Kodok dan Suara-Suara yang Membungkam Malam

"Malam seolah-seolah menciut, suara kodok-kodok terdengar jelas mengaburkan kesan gelap yang perkasa."

Saya tidak bisa tidur mendengar suara kodok itu bersahut-sahutan di bawah jendela kamar. Saya tidak ada masalah dengan suara kodok, dan sama sekali tidak geli ataupun takut. Saya hanya harus tetap tarjaga, karena merasa mendengar kesaksian dalam sebuah pertengkaran antara yang fana dan abadi; suara kodok, dan gelap.

Sekali-kali kodok diam, sekali lagi bersuara. Saya rasa kodok-kodok lebih banyak bersuara daripada diam, tapi ketika tidak ada suara sedikitpun, seperti ada sesuatu yang terjadi. Ini seperti seseorang memukul anda dari belakang, dan menemukan diri anda terbaring di rumah sakit. Dan anda hanya bisa puas dengan satu pertanyaan pasti; apa yang terjadi pada saya?

Tentu saja. Saya hanya tenggelam dalam imajinasi liar di kepala. Hal yang benar-benar terjadi, sebenarnya, saya tidak mengerti apa yang dilakukan kodok-kodok itu. Apakah mereka melihat hantu? Atau paling ekstrem, mungkinkah malam menceritakan rahasia kapan ia akan berhenti menjadi waktu?
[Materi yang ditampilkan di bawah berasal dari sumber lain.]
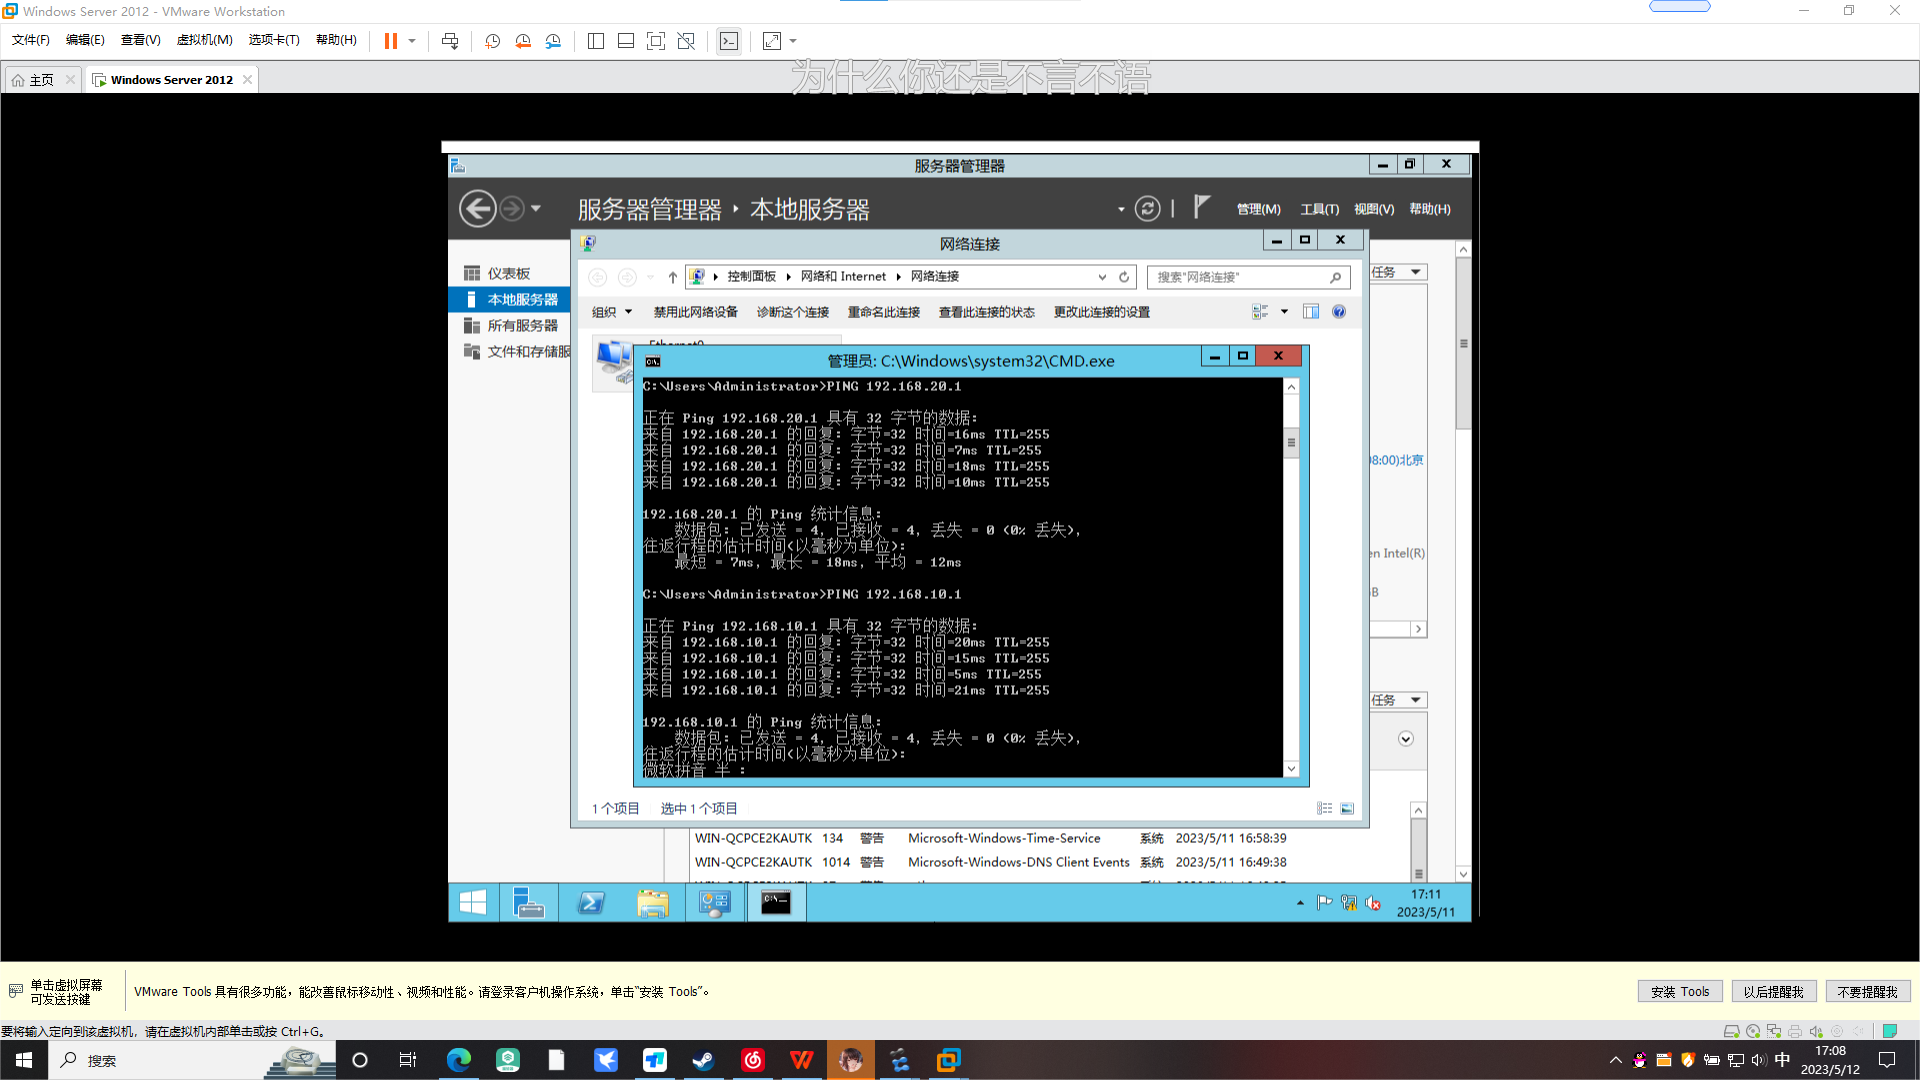Viewport: 1920px width, 1080px height.
Task: Expand power options dropdown arrow
Action: click(x=412, y=41)
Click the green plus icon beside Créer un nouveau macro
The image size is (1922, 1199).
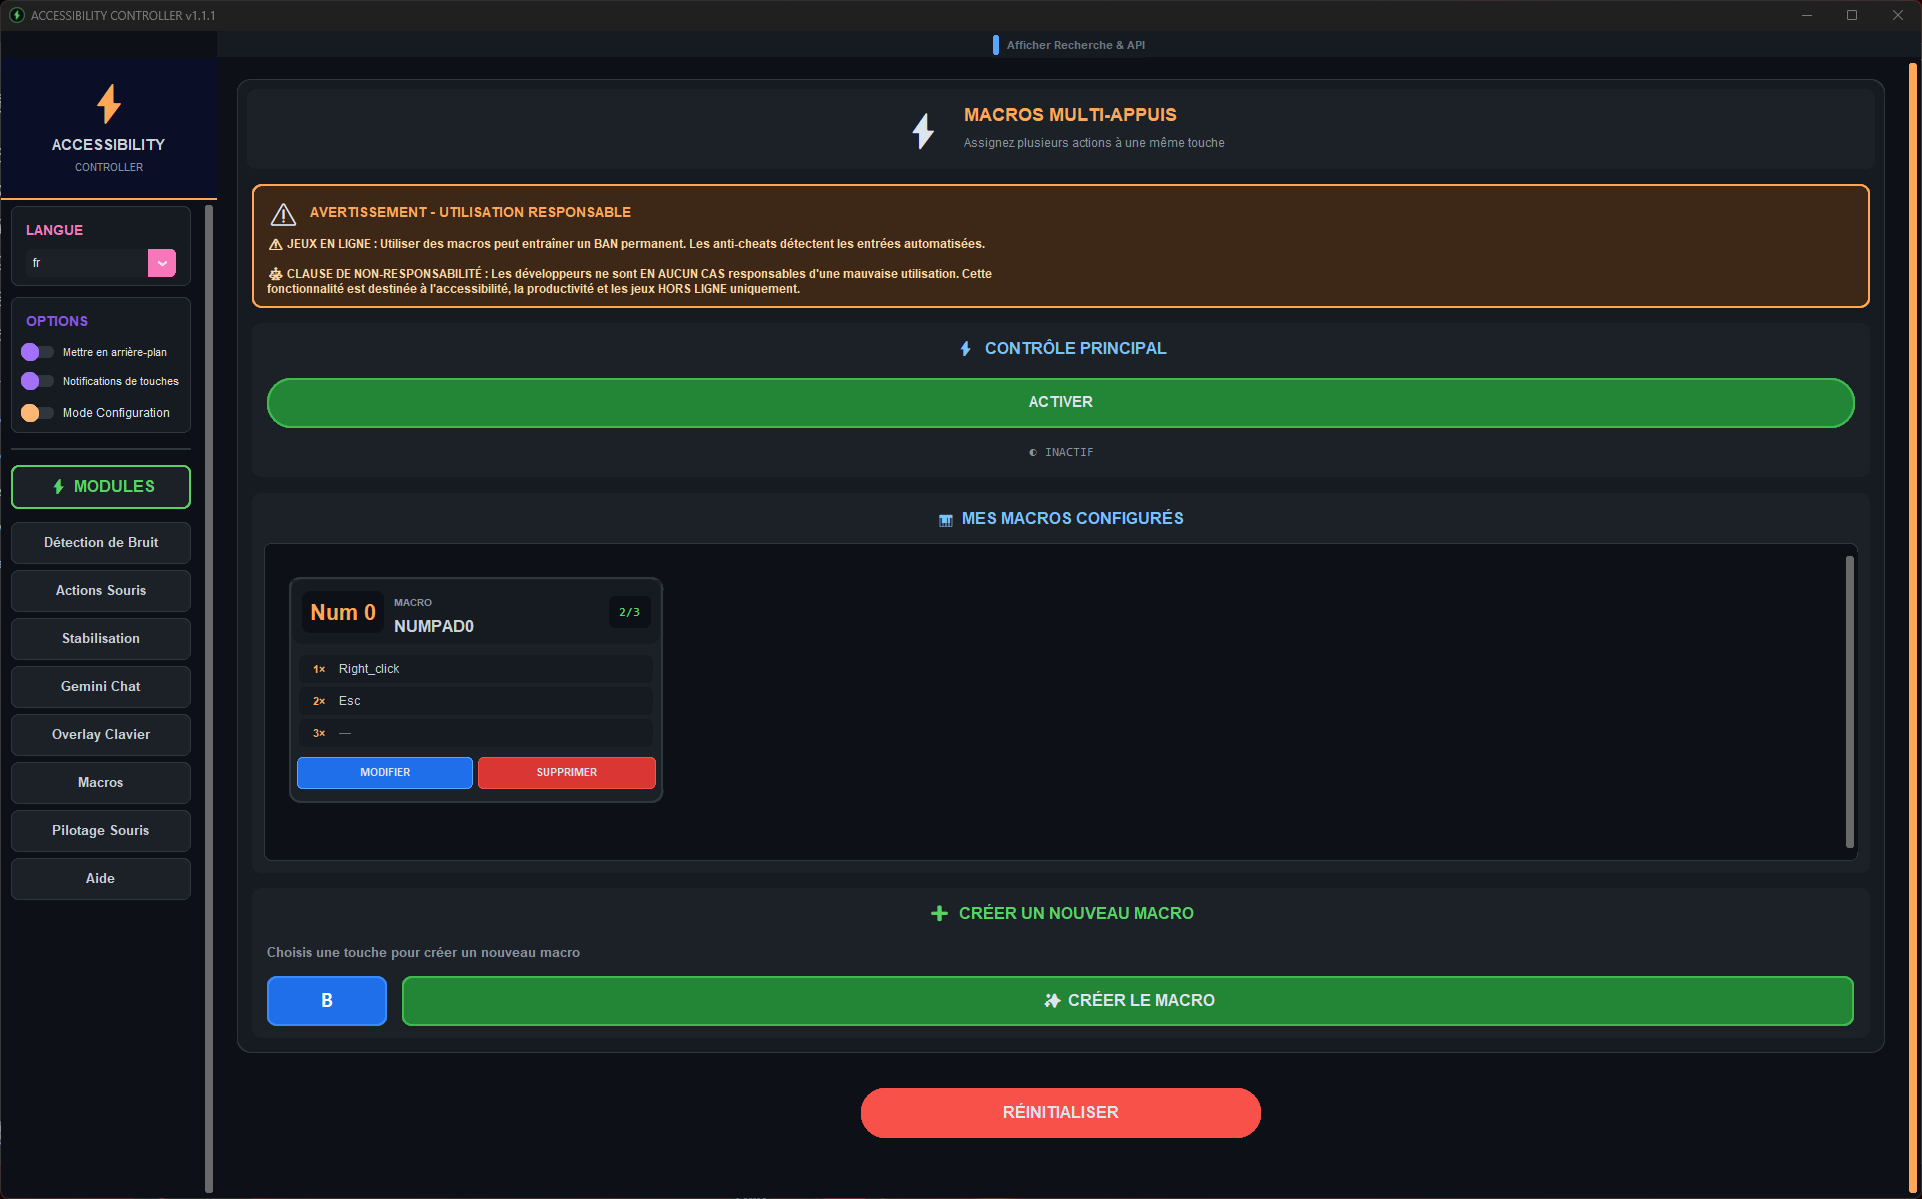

Kali ini saya cuma bisa puas dengan mengambil sebatang rokok, menghisapnya perlahan, dan menghembuskannya ke langit-langit kamar bersama beragam pertanyaan yang tidak (mungkin) terjawab. Saya memunggungi suara kodok-kodok, malah menemukan kenyataan di sekelilingku seakan-akan ikut hidup bersama datangnya suara itu. Suara-suara dari kegelapan yang sangat menggangu orang-orang kelelahan, yang harus sudah ditimang-timang dengan hembusan angin dingin kesunyian. Hujan baru saja berhenti, meninggalkan jejak-jejak dari masa lalu; aroma, bunyi, dan rasa dari kesejukan alam semesta.

Keheningan malam, saya rasa, jadi kutukan untuk kodok-kodok itu. Makanya mereka berontak melawan dengan suara-suara aneh, dan malam tidak punya kuasa menghentikkanya. Malam tak berdaya oleh gelegar suara dan hentakan kaki yang asing.

Walau bagaimana, malam memang sudah punya batas yang sudah ditentukan. Malam hanya waktu dimana gelap bisa taat sepenuhnya. Saya tidak tahu, saat malam berakhir, mungkin saya akan melihat kodok-kodok melompat kesana kemari, menghidari tetesan air akibat embun yang jatuh dari daun-daun pohon. Tapi mungkin juga tidak sama sekali. Atau mungkin menerima bahwa apapun harus hilang bersama waktu. Mungkin, mungkin, dan mungkin, setiap kemungkinan harus di beri peluang; untuk ada ataupun tidak.

Saya pikir malam sudah seharusnya memotong tali pusar keabadiannya, mengingat ketidakberdayaanya karena suara kodok-kodok yang butuh hidup lebih banyak. Malam hanya menelan kodok-kodok itu dalam kegelapan, tapi tidak bisa membungkam suara-suaranya. Titik dan koma, hidup memang selalu dipenuhi tanda baca. Tinggal kita harus menggali lebih dalam, atau cukup mengenali ada potensi dari kelimpahan yang tidak terhingga.